Don't you believe me?”
”What, all about the nymph? I am certain you thought you ought to have loved her, and if what Harding says is right, that there is more truth in what we think than in what we do, I'm sure you might say that you had been on a wedding-tour with one of the gargoyles.”
Mike laughed; and Frank did not suspect that he had annoyed him.
Mike's mother was a Frenchwoman, whom John Fletcher had met in Dublin and had pressed into a sudden marriage. At the end of three years of married life she had been forced to leave him, and strange were the legends of the profanities of that bed. She fled one day, taking her son with her. Fletcher did not even inquire where she had gone; and when at her death Mike returned to Ireland, he found his father in a small lodging-house playing the flute. Scarcely deigning to turn his head, he said--”Oh! is that you, Mike?--sit down.”
At his father's death, Mike had sold the lease of the farm for three hundred pounds, and with that sum and a volume of verse he went to London. When he had published his poems he wrote two comedies. His efforts to get them produced led him into various society. He was naturally clever at cards, and one night he won three hundred pounds.

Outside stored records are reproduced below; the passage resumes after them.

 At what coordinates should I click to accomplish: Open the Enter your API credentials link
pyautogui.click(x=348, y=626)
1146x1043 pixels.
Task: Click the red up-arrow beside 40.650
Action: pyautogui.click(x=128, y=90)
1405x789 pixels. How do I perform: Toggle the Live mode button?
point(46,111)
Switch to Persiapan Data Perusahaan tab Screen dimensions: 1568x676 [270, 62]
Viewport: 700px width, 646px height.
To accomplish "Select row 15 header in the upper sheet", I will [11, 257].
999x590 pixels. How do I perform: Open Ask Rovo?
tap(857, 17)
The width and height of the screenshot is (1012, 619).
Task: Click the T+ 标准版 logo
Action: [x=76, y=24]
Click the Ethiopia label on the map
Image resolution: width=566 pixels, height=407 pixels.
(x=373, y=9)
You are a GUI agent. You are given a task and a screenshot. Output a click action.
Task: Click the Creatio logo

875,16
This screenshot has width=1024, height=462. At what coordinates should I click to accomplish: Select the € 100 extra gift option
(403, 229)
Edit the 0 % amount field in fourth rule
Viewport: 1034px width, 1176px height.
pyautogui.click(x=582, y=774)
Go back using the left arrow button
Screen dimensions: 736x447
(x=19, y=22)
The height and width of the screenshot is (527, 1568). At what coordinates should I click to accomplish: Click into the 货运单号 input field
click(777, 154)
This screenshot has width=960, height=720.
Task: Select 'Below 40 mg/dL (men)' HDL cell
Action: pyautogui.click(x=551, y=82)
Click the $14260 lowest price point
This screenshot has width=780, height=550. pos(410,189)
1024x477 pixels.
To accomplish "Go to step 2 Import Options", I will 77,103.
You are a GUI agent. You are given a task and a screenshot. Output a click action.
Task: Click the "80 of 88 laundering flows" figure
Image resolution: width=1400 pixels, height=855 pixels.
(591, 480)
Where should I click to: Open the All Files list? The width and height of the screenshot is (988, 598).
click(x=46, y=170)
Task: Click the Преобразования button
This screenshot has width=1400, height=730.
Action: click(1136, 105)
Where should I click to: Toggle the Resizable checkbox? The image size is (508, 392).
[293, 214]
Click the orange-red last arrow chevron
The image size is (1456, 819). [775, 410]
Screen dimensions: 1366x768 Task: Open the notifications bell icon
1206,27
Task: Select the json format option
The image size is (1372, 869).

Journalism he had of course dabbled in--he was drawn towards it by his eager impatient nature; he was drawn from it by his gluttonous and artistic nature. Only ten pounds for an article, whereas a successful ”bridge” brought him ten times that amount, and he revolted against the column of plat.i.tudes that the hours whelmed in oblivion. There had been times, however, when he had been obliged to look to journalism for daily bread. The _Spectator_, always open to young talent, had published many of his poems; the _Sat.u.r.day_ had welcomed his paradoxes and strained eloquence; but whether he worked or whether he idled he never wanted money. He was one of those men who can always find five pounds in the streets of London.